Mama przyniosła mi książkę i gazety.
 -  Nikt poza mną nie może do ciebie wchodzić, dopóki nie odwołam alarmu -  powiedziała wychodząc.
Wieczorem postanowiłam wejść na Skype’ a. Ale co ja chciałam? Przecież One Direction mieli koncert. Weszłam na pocztę, a tam nic. Pustki. Maila miałam już zmienionego i Harry nie pozwalał mi wchodzić na starego. Czułam się źle i wszystko było do chrzanu. Czytać mi się nie chciało, więc włączyłam telewizor. Nic mnie nie zainteresowało, więc co prędzej go wyłączyłam. Przejrzałam gazety. Nic. Nudy… Słuchać też mi się nie chciało. Odwróciłam się na bok i poszłam spać. Następnego dnia rano, obudził mnie straszny ból głowy. Nos miałam zatkany, tak, że nie mogłam oddychać, bolało mnie gardło. Łatwiej było powiedzieć, co mnie nie bolało… Zwlekłam się i powolnym krokiem poszłam do toalety. Umyłam się i gdy wróciłam do pokoju mama już tam była.

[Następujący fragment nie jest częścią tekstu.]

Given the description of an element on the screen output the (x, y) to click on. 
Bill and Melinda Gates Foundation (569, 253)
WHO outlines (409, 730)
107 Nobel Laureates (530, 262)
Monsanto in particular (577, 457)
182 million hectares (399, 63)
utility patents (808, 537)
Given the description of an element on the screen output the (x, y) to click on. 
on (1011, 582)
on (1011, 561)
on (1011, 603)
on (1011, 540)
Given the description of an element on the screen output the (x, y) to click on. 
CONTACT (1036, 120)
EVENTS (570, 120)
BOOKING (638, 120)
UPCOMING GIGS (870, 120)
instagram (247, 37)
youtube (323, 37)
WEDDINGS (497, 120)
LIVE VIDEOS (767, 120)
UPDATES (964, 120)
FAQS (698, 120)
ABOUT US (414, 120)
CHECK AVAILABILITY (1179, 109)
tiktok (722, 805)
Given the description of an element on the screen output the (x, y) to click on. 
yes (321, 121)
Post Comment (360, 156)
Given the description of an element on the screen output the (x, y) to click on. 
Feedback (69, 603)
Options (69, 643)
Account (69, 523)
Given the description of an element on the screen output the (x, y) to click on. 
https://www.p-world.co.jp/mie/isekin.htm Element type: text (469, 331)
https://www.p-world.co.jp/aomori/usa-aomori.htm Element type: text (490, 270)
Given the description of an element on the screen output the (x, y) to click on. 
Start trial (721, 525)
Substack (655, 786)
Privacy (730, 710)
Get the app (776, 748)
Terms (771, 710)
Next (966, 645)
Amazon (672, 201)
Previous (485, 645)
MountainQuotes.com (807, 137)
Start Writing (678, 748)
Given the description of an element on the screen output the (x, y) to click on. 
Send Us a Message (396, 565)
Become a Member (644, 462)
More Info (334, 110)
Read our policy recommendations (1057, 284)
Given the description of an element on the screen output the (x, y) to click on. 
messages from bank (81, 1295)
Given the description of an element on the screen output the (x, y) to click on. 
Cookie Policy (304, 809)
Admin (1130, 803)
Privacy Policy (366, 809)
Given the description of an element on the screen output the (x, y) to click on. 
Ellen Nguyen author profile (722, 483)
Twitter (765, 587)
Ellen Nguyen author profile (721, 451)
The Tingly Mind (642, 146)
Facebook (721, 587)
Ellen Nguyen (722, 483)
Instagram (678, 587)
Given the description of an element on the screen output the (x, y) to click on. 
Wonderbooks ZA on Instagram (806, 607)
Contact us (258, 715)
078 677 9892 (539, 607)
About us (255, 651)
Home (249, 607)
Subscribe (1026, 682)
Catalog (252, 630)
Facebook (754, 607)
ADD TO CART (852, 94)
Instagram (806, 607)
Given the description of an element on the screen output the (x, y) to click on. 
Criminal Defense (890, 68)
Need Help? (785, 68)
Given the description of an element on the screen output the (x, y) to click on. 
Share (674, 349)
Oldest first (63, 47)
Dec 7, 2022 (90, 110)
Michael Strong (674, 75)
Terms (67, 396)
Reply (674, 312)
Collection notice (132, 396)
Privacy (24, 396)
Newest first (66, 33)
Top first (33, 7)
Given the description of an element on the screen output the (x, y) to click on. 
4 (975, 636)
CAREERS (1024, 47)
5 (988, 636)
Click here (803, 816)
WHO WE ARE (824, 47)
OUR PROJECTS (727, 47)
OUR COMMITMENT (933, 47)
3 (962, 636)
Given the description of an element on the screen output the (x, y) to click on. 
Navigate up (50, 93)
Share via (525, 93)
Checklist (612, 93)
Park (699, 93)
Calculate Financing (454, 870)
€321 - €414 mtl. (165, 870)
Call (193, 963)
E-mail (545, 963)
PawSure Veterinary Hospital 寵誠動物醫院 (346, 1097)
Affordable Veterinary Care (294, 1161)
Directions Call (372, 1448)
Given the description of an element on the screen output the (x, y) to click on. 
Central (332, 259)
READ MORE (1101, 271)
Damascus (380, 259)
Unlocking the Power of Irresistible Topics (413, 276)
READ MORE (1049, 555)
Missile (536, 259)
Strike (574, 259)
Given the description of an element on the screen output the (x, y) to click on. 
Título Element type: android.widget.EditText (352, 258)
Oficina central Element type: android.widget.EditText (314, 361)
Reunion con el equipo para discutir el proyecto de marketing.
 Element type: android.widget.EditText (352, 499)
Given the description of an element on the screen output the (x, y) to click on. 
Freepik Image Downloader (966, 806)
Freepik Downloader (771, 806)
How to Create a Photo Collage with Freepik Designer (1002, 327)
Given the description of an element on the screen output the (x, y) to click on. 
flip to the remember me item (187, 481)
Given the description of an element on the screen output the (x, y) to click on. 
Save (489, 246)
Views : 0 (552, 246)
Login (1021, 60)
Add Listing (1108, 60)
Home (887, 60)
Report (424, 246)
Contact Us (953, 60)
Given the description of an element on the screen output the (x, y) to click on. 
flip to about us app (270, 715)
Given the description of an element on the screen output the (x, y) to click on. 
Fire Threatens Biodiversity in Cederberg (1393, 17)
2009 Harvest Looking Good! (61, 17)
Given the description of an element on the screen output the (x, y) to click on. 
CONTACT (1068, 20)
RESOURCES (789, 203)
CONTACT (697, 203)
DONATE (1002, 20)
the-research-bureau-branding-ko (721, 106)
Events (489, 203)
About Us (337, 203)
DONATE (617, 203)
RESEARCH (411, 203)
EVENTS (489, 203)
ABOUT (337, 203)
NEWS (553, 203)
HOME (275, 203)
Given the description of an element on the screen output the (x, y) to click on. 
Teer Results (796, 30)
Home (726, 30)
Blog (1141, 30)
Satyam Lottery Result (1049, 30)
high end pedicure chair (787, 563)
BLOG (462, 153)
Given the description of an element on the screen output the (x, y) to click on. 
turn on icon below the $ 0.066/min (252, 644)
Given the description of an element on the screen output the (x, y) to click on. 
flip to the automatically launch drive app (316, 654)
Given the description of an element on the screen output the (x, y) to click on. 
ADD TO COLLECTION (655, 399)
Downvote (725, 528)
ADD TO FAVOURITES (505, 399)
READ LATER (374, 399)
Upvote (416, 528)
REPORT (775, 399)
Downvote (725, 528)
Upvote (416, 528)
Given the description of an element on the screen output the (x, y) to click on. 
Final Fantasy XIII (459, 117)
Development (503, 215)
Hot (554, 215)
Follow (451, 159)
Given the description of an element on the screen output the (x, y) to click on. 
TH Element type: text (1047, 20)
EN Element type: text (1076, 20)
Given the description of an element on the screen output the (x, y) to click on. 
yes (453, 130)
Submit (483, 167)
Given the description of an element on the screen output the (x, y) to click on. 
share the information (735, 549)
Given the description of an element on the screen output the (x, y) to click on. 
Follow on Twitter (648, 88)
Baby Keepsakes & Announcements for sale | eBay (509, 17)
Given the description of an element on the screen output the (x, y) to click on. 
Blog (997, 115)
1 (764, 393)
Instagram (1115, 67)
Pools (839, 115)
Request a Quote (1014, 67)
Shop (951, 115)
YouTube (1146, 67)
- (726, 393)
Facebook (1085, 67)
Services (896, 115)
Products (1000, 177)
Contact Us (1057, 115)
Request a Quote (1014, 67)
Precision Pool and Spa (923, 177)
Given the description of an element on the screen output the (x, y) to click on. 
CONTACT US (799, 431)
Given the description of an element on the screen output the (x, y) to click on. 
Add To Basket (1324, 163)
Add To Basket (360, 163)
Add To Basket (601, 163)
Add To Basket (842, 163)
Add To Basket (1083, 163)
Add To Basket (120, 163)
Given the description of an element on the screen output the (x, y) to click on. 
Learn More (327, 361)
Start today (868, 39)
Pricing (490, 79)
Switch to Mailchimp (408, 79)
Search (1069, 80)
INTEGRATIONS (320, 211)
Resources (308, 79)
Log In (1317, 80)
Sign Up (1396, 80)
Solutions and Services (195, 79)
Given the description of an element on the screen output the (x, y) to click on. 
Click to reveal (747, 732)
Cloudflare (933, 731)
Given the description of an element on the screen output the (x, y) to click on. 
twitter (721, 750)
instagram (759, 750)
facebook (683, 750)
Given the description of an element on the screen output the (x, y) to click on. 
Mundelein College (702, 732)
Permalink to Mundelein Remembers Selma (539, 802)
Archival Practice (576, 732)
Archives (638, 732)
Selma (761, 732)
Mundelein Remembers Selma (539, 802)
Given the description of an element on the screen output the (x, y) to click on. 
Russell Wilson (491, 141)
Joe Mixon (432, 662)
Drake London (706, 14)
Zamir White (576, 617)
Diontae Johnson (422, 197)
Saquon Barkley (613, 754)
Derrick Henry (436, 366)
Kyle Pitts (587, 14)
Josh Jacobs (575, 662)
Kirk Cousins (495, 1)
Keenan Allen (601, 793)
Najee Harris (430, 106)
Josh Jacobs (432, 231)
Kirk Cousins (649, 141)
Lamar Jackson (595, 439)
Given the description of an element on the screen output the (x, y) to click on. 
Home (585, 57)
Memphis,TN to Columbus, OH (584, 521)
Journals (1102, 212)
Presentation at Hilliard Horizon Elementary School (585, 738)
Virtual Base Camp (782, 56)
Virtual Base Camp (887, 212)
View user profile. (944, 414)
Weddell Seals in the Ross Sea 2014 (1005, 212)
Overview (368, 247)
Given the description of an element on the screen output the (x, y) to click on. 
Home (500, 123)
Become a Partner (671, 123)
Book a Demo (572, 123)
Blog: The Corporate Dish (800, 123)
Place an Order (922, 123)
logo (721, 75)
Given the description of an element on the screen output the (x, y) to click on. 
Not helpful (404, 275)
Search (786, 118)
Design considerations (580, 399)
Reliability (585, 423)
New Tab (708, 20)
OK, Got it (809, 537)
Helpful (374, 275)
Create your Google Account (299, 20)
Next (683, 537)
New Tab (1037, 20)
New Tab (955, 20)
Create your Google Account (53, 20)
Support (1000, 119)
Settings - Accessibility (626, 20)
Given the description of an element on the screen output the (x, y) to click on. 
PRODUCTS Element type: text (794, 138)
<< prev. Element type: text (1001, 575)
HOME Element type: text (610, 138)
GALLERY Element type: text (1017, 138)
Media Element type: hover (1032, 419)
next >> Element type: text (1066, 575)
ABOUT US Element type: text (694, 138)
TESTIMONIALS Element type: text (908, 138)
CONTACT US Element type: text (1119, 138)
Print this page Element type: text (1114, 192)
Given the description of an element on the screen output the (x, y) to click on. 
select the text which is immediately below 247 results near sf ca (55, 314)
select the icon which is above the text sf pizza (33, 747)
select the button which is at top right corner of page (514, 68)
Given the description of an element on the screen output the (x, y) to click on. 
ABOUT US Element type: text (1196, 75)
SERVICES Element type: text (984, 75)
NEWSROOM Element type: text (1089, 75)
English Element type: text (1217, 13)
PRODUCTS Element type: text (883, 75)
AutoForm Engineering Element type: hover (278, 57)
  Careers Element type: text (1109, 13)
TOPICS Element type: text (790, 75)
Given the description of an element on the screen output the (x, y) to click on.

 -  I jak się czujesz? -  Zapytała.
 -  Nie najlepiej -  wychrypiałam.
 -  Właź do łóżka. Zaraz wezwę jakiegoś lekarza.
 -  Daj spokój. Przejdzie mi -  chrypiałam dalej.
 -  Tak… Przejdzie na pozostałych -  zdenerwowała się mama -  właź do łóżka. Zaraz ci przyniosę
śniadanie. Na co masz ochotę?
 -  Nic nie będę jadła.
 -  To zrobię ci kisiel -  zadecydowała i wyszła z pokoju.
Za drzwiami stała Darcy, bo gdy mama wyszła, usłyszałam jej szczebiot.
 -  Tak. Mama jest chora. Nie możesz tam wchodzić. Pamiętaj. Nie wolno -  powiedziała poważnie
mama.
Włączyłam Skype’ a, na którym zobaczyłam  Harry’ ego.
- Co się z tobą dzieje?! Dlaczego cię nie było  przez cały wczorajszy dzień?! I w dodatku komórki nie
 odbierałaś?! -  Zarzucił mnie pytaniami.
 -  Przecież ciebie wczoraj nie było -  wychrypiałam.
 -  Jezus, Maria?! Chora jesteś?!
 -  Tak jakby…
- Co ci jest?!
 -  Nie wiem... -  Powiedziałam.
 -  Chciałem wczoraj pogadać z tobą, ale nie było cię na Skype, wysłałem ci maila, ale nie
odpowiedziałaś,  komórkę miałaś wyłączoną. Co się dzieje?!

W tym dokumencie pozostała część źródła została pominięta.